# ЗАДАНИЯ
• a. Где, согласно отрывку о Бране, велел закопать свою голову Бран?
• b. Перепишите без изменений фрагмент отрывка о Бране, который начинается со слов «Тем не менее, Бран» и заканчивается словами «предсказывала Одину будущее.».

# ИСХОДНЫЙ ОТРЫВОК

────

Миф об Одине, что так сходен с христианскими мифами, представляет собой одну из ранних попыток: понять величину и трагичность существования в - всего лишь в одном и единственном обличии. Наряду с копьем, я хотел бы назвать ещё два атрибута Одина: - вороны Хугин и Мунин, снабжающие хозяина вестями из мира, и отсечённая голова великана Мимира, предсказывающая ему будущее. Эти два атрибута напоминают нам о валлийском великане Бране, что часто так же носит имя »Ворон«. Вот Бран, нас и приводит к Лесному царю. Датское слово Ellerkonge родственно со словом Elberich, - а это Альберих (Alberich) из мифов о Нибелунгах. Корень слова »Alb« идёт от от греческого »alphos«, что значит »белый«, от этого происходит, например, слово »альбинос«. Ещё Плиний называл Британские острова »Альбионом«. В Англии Брана зовут не только »Вороном«, но и »Королём лесов« (»Король ольхи« - нем. »König der Erlen«) Уэльское сказание о битве деревьев, берёт отсюда своё начало. Когда кельты, в эпоху Железного века, захватили остров, боги обеих сторон сражались в обличии деревьев. И Уильям Шекспир напоминает нам об этом мифе в конце своей трагедии »Макбет«. В связи с этим, - это не ошибка перевода, если Гёте, из короля эльфов, сделал короля лесов. Но величайшие мифы: о Битве деревьев, о скаче Одина на кровавую битву от Нордернея, через Гельголанд в Норвегию, - осели, и превратились в крохотные намёки.
Тем не менее, Бран - не только как ворон, или король леса велик. Его смертельно ранят волшебным копьём, и он приказывает своим попутчикам отрубить ему голову, закопать её в Лондоне, в том месте, где сегодня стоит «Белая башня» (Tower of London). Голова Брана - бессмертна, и пока её не закопали, она говорила, и давала советы верным друзьям. Этот мотив возвращается к нам в легендах о Короле-рыбаке, и в сказании о хранителе Грааля Артуре. Кроме того, это и напоминание о девятой голове Гидры, которую отрубил Геракл, потом её закопав. И, наконец, это снова напоминает о голове великана Мимира, что предсказывала Одину будущее.

────

# ФРАГМЕНТ НАБОРА ДАННЫХ
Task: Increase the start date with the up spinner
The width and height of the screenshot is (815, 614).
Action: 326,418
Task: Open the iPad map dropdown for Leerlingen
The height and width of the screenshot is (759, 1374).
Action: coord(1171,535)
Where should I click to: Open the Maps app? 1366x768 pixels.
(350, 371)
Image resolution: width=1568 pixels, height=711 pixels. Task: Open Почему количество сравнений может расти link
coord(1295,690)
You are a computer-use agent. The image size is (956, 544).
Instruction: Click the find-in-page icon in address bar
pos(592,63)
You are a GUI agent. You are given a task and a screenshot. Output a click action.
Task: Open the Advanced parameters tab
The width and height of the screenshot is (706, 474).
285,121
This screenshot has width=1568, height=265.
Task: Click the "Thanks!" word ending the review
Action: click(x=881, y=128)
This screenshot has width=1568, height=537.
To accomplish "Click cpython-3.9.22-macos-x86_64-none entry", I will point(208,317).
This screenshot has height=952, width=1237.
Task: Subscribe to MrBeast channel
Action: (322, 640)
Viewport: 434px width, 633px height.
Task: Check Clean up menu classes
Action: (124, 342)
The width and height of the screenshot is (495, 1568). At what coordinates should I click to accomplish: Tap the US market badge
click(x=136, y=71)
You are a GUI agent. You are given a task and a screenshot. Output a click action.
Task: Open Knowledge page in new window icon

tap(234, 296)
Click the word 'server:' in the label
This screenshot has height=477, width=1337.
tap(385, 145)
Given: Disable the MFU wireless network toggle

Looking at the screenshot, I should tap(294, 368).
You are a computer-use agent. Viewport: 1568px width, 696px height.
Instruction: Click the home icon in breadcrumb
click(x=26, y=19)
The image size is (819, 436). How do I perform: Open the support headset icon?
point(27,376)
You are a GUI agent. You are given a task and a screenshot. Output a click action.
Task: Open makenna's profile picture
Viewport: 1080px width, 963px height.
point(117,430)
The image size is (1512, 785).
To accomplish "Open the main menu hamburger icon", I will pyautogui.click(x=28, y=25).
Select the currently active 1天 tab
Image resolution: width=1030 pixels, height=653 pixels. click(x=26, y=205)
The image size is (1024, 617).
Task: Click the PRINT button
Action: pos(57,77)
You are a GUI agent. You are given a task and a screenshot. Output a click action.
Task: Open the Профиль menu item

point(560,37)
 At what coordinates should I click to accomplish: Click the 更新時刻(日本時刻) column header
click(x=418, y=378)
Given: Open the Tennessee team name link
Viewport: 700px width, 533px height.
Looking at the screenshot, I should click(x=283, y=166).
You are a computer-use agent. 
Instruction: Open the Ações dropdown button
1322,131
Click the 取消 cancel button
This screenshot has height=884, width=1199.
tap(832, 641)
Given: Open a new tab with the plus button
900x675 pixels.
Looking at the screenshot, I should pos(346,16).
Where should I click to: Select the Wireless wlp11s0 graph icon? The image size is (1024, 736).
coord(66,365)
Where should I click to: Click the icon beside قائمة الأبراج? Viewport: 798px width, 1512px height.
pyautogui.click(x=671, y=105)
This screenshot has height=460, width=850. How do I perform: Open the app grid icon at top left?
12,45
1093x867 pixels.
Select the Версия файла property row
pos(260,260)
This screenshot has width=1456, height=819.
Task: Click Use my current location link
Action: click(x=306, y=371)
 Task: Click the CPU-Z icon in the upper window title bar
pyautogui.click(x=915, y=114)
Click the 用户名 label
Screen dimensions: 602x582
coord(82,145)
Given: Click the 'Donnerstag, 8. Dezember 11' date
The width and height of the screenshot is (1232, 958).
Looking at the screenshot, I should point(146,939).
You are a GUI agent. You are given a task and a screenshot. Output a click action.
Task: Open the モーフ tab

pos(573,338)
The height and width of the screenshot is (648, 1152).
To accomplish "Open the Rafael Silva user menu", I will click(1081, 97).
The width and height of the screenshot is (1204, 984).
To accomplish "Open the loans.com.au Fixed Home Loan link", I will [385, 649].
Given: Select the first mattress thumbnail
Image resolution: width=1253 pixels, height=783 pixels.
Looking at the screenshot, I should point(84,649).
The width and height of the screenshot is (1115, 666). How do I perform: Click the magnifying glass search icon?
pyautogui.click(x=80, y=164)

────

# ОТВЕТЫ К ЗАДАНИЯМ
• a. В Лондоне, на том месте, где сегодня стоит «Белая башня» (Tower of London).

• b.
Тем не менее, Бран - не только как ворон, или король леса велик. Его смертельно ранят волшебным копьём, и он приказывает своим попутчикам отрубить ему голову, закопать её в Лондоне, в том месте, где сегодня стоит «Белая башня» (Tower of London). Голова Брана - бессмертна, и пока её не закопали, она говорила, и давала советы верным друзьям. Этот мотив возвращается к нам в легендах о Короле-рыбаке, и в сказании о хранителе Грааля Артуре. Кроме того, это и напоминание о девятой голове Гидры, которую отрубил Геракл, потом её закопав. И, наконец, это снова напоминает о голове великана Мимира, что предсказывала Одину будущее.